Developmental change in amygdala reactivity during adolescence: effects of family history of depression and stressful life events.
Although heightened amygdala reactivity is observed in patients with major depression, two critical gaps in our knowledge remain. First, it is unclear whether heightened amygdala reactivity is a premorbid vulnerability or a consequence of the disorder. Second, it is unknown how and when this neural phenotype develops. The authors sought to address these gaps by evaluating developmental change in threat-related amygdala reactivity in adolescents at high or low risk for depression based on family history, before onset of disorder.
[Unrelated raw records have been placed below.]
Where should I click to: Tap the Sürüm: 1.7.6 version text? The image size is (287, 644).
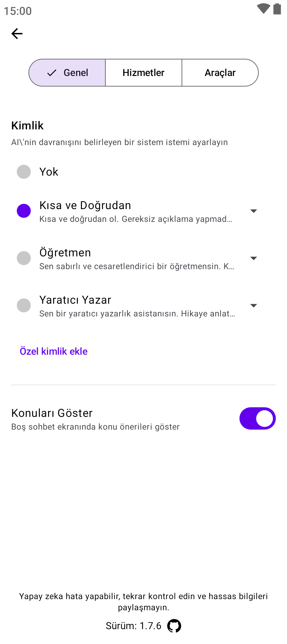133,626
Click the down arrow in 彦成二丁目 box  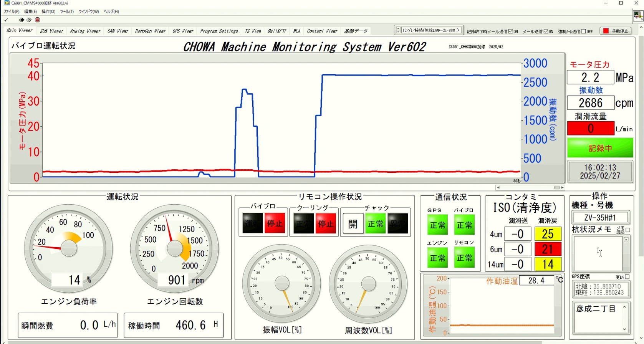point(624,329)
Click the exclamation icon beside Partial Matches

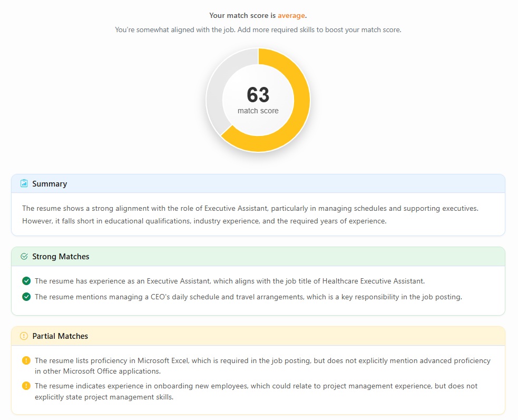(x=23, y=336)
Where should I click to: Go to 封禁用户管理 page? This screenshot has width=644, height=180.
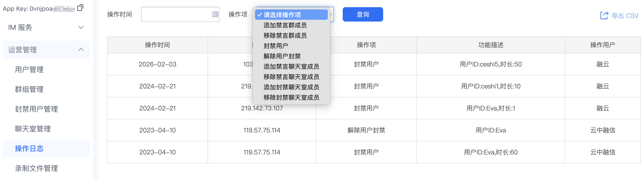(37, 109)
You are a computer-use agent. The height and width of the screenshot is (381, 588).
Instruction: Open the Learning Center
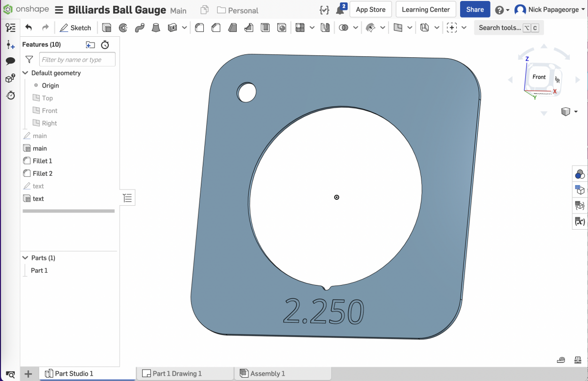point(425,10)
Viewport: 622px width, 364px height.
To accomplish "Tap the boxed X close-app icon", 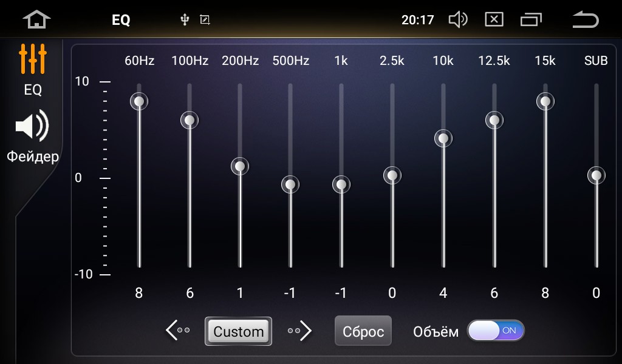I will coord(494,19).
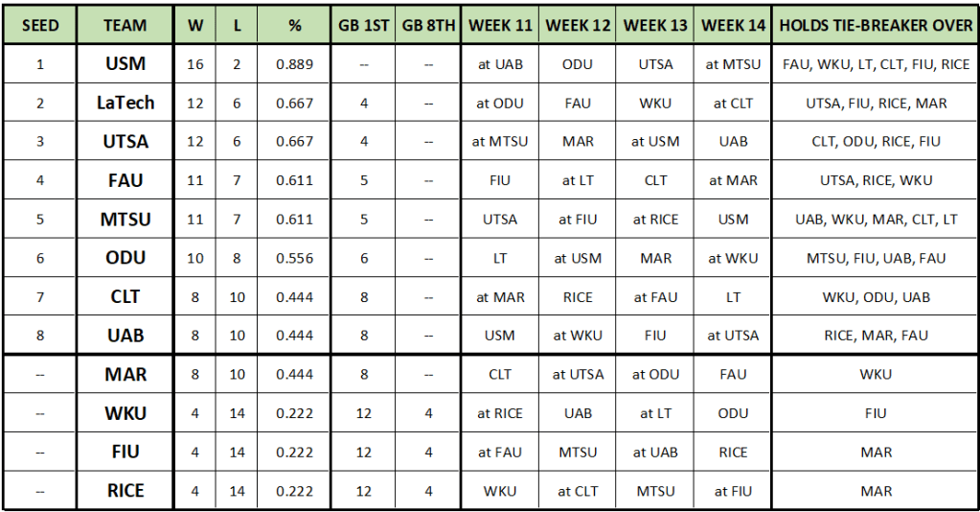This screenshot has height=512, width=980.
Task: Select CLT's Week 12 'RICE' opponent cell
Action: [x=578, y=297]
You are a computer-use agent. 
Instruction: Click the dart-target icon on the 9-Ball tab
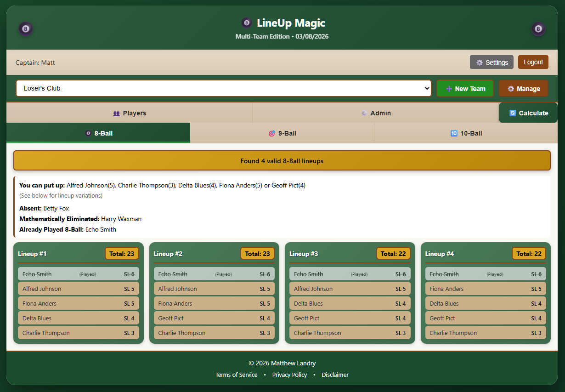tap(271, 133)

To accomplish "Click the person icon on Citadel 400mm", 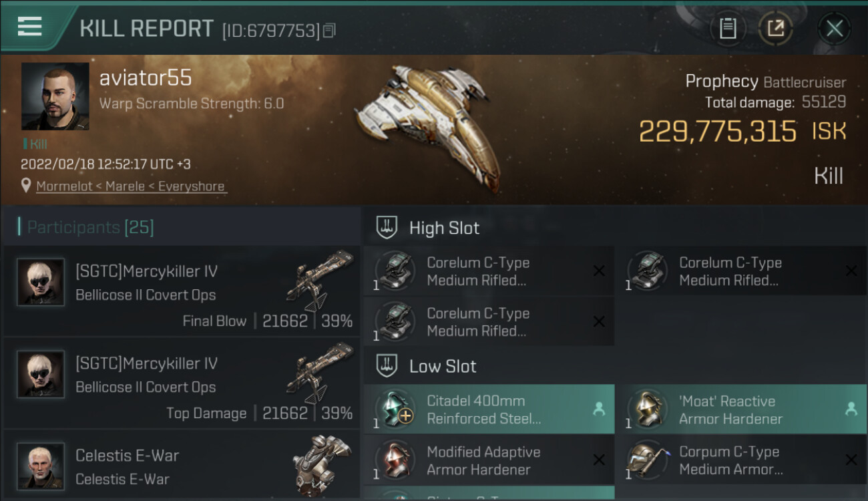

At baseline and again 2 years later, adolescents (initially 11-15 years of age) participated in a functional MRI paradigm that elicited threat-related amygdala reactivity. After quality control, data were available for 232 adolescents at wave 1 and 197 adolescents at wave 2; longitudinal data meeting quality control at both waves were available for 157 of these participants. Change in amygdala reactivity was assessed as a function of family history of depression and severity of stressful life events.
Threat-related amygdala reactivity increased with age in participants with a positive family history regardless of the severity of life stress reported, and it increased in adolescents with a negative family history who reported relatively severe life stress. These changes in amygdala reactivity with age occurred in the absence of clinical disorder or increases in depressive symptoms.
These results suggest that heightened amygdala reactivity emerges during adolescence, prior to the development of depression, as a function of familial risk or, in the absence of familial risk, stressful life events.